start Data supplied

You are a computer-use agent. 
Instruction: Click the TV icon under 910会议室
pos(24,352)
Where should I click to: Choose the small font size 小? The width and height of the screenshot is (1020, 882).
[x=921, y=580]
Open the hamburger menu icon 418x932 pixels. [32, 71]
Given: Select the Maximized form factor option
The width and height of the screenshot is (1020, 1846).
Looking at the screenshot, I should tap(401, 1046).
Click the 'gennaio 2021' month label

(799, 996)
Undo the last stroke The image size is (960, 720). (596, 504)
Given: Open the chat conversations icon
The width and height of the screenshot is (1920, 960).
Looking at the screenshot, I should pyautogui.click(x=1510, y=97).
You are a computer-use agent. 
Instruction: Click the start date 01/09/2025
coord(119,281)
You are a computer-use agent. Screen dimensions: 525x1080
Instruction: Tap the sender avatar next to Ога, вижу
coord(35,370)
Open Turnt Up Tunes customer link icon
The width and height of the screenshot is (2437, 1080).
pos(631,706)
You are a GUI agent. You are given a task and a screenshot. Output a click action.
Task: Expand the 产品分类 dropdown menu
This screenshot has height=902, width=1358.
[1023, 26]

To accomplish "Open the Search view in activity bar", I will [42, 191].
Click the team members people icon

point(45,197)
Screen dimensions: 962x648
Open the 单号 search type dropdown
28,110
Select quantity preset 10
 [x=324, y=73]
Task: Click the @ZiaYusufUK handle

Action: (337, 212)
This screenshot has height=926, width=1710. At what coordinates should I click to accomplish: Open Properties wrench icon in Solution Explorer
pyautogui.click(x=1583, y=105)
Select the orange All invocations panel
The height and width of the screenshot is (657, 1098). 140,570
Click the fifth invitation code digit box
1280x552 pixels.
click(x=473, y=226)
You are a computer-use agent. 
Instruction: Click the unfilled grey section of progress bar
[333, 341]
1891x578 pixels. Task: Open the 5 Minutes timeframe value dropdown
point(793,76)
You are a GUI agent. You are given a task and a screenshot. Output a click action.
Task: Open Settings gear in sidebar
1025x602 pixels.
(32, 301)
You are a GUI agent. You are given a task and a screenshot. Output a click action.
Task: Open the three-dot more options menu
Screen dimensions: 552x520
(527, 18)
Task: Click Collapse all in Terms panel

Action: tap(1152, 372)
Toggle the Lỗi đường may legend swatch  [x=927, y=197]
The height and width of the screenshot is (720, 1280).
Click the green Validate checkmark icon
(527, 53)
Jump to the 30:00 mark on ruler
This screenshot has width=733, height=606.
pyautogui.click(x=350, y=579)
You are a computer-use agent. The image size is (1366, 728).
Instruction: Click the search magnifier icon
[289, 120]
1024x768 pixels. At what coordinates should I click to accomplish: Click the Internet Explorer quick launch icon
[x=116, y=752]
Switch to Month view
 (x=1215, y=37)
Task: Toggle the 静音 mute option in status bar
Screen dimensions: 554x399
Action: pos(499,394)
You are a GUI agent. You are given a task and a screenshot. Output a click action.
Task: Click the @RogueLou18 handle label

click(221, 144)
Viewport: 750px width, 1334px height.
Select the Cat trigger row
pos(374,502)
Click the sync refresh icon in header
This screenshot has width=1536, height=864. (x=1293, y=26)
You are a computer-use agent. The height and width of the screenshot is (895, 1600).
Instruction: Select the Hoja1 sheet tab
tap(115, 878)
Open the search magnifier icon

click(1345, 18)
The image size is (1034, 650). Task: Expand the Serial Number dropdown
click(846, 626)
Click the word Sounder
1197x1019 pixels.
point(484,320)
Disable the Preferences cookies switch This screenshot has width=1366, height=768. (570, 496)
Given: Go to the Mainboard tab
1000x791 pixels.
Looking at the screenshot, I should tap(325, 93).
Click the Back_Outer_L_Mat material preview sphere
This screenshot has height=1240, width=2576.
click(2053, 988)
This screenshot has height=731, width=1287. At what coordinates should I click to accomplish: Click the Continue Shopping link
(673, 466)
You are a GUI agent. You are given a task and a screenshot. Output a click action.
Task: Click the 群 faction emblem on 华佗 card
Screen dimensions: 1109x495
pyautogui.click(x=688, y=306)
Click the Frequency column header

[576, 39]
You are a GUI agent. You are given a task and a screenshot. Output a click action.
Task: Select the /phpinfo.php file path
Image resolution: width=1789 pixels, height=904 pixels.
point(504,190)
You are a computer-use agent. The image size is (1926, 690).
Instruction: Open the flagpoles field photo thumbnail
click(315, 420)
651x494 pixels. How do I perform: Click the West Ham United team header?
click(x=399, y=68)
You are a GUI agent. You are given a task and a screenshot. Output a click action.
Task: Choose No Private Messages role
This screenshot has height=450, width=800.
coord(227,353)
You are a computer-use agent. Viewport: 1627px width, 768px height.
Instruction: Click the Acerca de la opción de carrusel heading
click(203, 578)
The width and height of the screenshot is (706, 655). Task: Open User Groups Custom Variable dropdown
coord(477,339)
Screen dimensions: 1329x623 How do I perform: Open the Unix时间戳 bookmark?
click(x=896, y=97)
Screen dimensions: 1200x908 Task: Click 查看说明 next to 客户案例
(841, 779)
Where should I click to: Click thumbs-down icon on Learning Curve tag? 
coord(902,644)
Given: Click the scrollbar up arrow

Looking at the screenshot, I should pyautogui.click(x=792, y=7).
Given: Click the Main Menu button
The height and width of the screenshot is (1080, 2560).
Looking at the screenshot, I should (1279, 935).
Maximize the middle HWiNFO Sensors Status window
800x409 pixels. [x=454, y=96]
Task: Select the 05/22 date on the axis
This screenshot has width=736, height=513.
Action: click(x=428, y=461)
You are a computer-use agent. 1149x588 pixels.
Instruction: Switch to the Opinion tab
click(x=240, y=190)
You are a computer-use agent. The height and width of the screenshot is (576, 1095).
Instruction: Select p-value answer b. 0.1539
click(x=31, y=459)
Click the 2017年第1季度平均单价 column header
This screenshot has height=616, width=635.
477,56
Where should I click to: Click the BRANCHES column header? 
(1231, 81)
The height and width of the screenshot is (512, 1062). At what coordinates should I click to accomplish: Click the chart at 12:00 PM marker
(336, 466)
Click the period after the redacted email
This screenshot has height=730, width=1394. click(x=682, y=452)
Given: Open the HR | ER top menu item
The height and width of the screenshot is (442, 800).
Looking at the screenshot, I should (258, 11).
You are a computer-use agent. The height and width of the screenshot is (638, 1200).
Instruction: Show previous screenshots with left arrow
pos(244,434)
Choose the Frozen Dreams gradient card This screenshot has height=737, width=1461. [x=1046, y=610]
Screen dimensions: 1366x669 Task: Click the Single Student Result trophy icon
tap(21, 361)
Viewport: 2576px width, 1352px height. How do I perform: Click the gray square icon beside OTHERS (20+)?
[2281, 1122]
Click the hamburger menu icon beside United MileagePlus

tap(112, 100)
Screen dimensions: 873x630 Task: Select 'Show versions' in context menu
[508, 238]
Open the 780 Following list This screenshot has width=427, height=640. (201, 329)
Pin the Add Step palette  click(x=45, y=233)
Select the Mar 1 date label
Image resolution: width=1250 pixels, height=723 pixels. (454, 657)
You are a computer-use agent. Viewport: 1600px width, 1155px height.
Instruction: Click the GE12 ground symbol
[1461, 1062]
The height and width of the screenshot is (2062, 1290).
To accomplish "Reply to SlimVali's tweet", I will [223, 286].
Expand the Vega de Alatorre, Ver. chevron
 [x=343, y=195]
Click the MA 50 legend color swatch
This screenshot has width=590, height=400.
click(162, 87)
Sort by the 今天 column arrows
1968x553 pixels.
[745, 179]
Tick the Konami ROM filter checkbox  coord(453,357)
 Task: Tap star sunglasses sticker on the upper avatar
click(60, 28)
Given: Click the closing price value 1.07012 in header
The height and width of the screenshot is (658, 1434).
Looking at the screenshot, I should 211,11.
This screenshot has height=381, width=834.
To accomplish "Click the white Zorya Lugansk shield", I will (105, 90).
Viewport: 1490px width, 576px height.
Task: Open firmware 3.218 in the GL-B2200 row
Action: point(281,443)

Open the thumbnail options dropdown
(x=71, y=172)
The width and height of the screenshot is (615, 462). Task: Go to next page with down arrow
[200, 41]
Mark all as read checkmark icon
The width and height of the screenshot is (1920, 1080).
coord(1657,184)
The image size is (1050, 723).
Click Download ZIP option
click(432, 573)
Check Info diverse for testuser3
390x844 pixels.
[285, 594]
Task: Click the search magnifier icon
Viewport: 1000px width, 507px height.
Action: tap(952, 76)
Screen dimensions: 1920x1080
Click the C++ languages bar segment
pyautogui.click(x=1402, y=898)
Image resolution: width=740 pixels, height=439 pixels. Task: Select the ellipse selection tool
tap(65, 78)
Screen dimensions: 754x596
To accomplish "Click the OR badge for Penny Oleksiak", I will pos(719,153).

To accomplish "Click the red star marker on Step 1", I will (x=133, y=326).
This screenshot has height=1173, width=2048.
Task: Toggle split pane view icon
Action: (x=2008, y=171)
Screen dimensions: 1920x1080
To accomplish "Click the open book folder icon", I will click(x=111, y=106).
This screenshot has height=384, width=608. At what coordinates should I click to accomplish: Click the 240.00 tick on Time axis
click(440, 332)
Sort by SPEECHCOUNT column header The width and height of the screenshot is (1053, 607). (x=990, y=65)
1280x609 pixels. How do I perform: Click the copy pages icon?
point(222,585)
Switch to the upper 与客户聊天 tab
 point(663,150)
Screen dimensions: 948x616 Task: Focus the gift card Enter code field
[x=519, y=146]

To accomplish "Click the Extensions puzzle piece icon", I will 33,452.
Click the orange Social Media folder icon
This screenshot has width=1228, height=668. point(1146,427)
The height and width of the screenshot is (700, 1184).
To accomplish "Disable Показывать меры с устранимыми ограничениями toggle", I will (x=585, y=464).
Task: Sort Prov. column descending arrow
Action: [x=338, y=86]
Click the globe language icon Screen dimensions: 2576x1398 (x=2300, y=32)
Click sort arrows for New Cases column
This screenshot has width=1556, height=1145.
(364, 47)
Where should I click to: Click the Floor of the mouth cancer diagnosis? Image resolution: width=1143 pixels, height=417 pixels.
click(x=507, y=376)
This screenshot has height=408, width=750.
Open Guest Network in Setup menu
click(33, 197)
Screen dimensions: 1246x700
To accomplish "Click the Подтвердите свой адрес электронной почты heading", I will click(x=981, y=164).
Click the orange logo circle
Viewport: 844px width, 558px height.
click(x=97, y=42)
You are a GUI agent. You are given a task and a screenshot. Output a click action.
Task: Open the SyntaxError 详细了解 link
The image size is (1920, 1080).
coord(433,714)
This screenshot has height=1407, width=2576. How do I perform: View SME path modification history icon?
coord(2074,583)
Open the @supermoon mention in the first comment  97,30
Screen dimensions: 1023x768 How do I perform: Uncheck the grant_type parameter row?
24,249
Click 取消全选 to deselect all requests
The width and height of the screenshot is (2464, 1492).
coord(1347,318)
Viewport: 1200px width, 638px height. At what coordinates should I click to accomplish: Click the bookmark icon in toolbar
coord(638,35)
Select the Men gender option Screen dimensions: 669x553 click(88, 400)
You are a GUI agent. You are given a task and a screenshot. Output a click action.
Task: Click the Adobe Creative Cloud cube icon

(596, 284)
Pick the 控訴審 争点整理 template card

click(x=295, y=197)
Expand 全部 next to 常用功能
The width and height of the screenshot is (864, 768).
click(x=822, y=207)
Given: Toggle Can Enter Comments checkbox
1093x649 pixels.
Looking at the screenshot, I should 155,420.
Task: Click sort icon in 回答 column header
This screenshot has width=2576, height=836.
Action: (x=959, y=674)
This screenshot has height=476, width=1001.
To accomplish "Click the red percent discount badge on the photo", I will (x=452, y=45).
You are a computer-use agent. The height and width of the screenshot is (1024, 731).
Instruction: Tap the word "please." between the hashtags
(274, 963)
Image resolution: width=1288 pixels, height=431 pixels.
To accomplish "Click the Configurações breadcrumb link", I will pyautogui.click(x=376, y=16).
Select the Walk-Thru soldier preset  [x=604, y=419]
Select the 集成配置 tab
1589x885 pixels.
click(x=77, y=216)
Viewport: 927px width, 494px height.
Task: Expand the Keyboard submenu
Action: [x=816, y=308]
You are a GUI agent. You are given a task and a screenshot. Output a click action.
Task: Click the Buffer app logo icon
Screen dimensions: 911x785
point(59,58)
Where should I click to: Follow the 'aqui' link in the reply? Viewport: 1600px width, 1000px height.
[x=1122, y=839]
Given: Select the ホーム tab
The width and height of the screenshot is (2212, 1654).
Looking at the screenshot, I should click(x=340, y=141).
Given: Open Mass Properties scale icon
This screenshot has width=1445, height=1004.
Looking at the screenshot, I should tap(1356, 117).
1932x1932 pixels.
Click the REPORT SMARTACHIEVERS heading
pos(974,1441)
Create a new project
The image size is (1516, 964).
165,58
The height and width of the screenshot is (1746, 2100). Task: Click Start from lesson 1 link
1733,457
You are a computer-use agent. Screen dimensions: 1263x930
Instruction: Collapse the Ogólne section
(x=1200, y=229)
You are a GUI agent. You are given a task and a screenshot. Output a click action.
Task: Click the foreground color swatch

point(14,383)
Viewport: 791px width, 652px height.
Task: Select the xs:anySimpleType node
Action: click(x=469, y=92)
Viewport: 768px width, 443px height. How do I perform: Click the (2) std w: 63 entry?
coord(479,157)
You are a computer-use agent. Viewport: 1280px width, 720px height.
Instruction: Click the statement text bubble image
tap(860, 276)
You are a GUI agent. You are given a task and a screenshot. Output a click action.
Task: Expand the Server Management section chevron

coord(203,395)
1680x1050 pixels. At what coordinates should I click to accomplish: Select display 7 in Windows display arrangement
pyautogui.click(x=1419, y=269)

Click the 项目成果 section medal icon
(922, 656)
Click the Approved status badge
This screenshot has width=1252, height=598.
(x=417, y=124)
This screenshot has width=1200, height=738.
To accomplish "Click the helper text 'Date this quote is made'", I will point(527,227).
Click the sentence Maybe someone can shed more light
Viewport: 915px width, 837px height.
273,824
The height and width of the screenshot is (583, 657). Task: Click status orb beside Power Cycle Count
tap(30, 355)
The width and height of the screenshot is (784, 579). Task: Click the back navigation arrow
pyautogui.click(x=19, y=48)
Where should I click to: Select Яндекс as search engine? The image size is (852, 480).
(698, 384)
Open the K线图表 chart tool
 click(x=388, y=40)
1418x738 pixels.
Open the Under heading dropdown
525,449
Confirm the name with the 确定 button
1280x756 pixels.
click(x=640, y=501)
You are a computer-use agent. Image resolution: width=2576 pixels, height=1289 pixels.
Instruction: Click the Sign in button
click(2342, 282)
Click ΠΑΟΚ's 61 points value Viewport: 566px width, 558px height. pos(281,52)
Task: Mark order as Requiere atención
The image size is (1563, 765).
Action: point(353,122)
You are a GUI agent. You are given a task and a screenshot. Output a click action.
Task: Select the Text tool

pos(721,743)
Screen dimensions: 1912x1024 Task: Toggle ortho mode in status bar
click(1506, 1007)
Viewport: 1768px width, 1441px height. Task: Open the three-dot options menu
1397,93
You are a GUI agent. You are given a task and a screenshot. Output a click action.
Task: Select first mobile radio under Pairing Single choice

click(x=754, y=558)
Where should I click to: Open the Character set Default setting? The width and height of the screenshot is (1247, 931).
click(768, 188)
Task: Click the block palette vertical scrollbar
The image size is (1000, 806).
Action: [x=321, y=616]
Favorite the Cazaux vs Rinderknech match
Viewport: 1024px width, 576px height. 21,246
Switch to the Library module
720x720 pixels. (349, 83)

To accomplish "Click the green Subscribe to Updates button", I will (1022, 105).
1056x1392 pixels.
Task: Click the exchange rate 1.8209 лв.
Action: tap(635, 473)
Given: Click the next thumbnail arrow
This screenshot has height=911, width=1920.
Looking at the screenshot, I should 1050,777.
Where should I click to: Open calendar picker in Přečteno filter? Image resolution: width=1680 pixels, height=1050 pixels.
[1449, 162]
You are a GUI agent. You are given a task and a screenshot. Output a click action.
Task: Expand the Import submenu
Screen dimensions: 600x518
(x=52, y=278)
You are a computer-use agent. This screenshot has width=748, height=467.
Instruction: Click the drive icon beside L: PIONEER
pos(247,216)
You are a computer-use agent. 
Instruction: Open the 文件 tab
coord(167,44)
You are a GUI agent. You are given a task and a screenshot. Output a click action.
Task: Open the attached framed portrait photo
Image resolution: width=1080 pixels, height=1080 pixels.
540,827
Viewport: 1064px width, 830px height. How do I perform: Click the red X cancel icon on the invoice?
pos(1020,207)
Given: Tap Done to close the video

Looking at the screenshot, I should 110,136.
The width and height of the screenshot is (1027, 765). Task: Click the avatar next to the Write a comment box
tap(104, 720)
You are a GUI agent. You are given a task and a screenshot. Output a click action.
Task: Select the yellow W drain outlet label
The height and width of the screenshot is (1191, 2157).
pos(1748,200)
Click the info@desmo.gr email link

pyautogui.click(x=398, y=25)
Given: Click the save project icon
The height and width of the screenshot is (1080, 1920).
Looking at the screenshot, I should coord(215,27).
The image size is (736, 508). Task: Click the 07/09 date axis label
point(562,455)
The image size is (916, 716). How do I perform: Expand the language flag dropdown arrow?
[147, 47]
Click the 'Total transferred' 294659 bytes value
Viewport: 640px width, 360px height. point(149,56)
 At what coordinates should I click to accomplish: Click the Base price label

end Data supplied

Do this
Update everything from the start of the records down to the line containing "should pyautogui.click(x=1510, y=97)." by replacing "chat conversations icon" with "messages icon". Leave everything else unchanged.

Solved problem
You are a computer-use agent. 
Instruction: Click the TV icon under 910会议室
pos(24,352)
Where should I click to: Choose the small font size 小? The width and height of the screenshot is (1020, 882).
[x=921, y=580]
Open the hamburger menu icon 418x932 pixels. [32, 71]
Given: Select the Maximized form factor option
The width and height of the screenshot is (1020, 1846).
Looking at the screenshot, I should tap(401, 1046).
Click the 'gennaio 2021' month label

(799, 996)
Undo the last stroke The image size is (960, 720). (596, 504)
Given: Open the messages icon
The width and height of the screenshot is (1920, 960).
Looking at the screenshot, I should pyautogui.click(x=1510, y=97).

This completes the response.